*** Opening Records for this task ***

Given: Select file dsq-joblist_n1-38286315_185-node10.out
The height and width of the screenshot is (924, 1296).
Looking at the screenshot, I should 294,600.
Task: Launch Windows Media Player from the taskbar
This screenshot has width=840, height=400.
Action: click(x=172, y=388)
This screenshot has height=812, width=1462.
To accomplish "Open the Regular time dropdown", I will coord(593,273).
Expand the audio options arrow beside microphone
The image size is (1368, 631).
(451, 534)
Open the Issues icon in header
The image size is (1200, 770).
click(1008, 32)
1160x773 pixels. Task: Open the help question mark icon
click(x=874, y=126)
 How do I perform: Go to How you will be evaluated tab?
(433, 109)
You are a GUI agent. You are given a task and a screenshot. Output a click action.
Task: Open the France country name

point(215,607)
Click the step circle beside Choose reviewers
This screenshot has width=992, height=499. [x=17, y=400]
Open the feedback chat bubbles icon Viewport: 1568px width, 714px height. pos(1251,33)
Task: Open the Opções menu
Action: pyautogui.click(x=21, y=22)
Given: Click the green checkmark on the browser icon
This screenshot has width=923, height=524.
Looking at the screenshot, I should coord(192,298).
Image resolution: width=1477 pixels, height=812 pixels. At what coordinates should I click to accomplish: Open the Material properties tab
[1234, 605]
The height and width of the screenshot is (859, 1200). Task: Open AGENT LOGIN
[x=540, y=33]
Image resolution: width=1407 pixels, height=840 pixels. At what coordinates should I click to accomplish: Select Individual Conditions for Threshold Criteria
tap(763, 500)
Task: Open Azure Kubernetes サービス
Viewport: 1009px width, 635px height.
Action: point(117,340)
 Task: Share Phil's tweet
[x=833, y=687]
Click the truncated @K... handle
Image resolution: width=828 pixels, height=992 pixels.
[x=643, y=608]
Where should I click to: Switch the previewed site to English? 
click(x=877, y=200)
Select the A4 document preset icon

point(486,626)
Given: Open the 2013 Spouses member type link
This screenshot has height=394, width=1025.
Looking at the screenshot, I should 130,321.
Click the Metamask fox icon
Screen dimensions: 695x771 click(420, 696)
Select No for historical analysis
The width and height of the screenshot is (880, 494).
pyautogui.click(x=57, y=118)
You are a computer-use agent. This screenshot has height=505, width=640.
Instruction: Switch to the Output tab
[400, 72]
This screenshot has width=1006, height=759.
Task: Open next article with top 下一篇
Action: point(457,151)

*** Closing Records for this task ***

* [Exercise objective] Could you return all of the data exactly as written?

* [Exercise solution]
Given: Select file dsq-joblist_n1-38286315_185-node10.out
The height and width of the screenshot is (924, 1296).
Looking at the screenshot, I should 294,600.
Task: Launch Windows Media Player from the taskbar
This screenshot has width=840, height=400.
Action: click(x=172, y=388)
This screenshot has height=812, width=1462.
To accomplish "Open the Regular time dropdown", I will coord(593,273).
Expand the audio options arrow beside microphone
The image size is (1368, 631).
(451, 534)
Open the Issues icon in header
The image size is (1200, 770).
click(1008, 32)
1160x773 pixels. Task: Open the help question mark icon
click(x=874, y=126)
 How do I perform: Go to How you will be evaluated tab?
(433, 109)
You are a GUI agent. You are given a task and a screenshot. Output a click action.
Task: Open the France country name

point(215,607)
Click the step circle beside Choose reviewers
This screenshot has width=992, height=499. [x=17, y=400]
Open the feedback chat bubbles icon Viewport: 1568px width, 714px height. pos(1251,33)
Task: Open the Opções menu
Action: pyautogui.click(x=21, y=22)
Given: Click the green checkmark on the browser icon
This screenshot has width=923, height=524.
Looking at the screenshot, I should coord(192,298).
Image resolution: width=1477 pixels, height=812 pixels. At what coordinates should I click to accomplish: Open the Material properties tab
[1234, 605]
The height and width of the screenshot is (859, 1200). Task: Open AGENT LOGIN
[x=540, y=33]
Image resolution: width=1407 pixels, height=840 pixels. At what coordinates should I click to accomplish: Select Individual Conditions for Threshold Criteria
tap(763, 500)
Task: Open Azure Kubernetes サービス
Viewport: 1009px width, 635px height.
Action: point(117,340)
 Task: Share Phil's tweet
[x=833, y=687]
Click the truncated @K... handle
Image resolution: width=828 pixels, height=992 pixels.
[x=643, y=608]
Where should I click to: Switch the previewed site to English? 
click(x=877, y=200)
Select the A4 document preset icon

point(486,626)
Given: Open the 2013 Spouses member type link
This screenshot has height=394, width=1025.
Looking at the screenshot, I should 130,321.
Click the Metamask fox icon
Screen dimensions: 695x771 click(420, 696)
Select No for historical analysis
The width and height of the screenshot is (880, 494).
pyautogui.click(x=57, y=118)
You are a computer-use agent. This screenshot has height=505, width=640.
Instruction: Switch to the Output tab
[400, 72]
This screenshot has width=1006, height=759.
Task: Open next article with top 下一篇
Action: point(457,151)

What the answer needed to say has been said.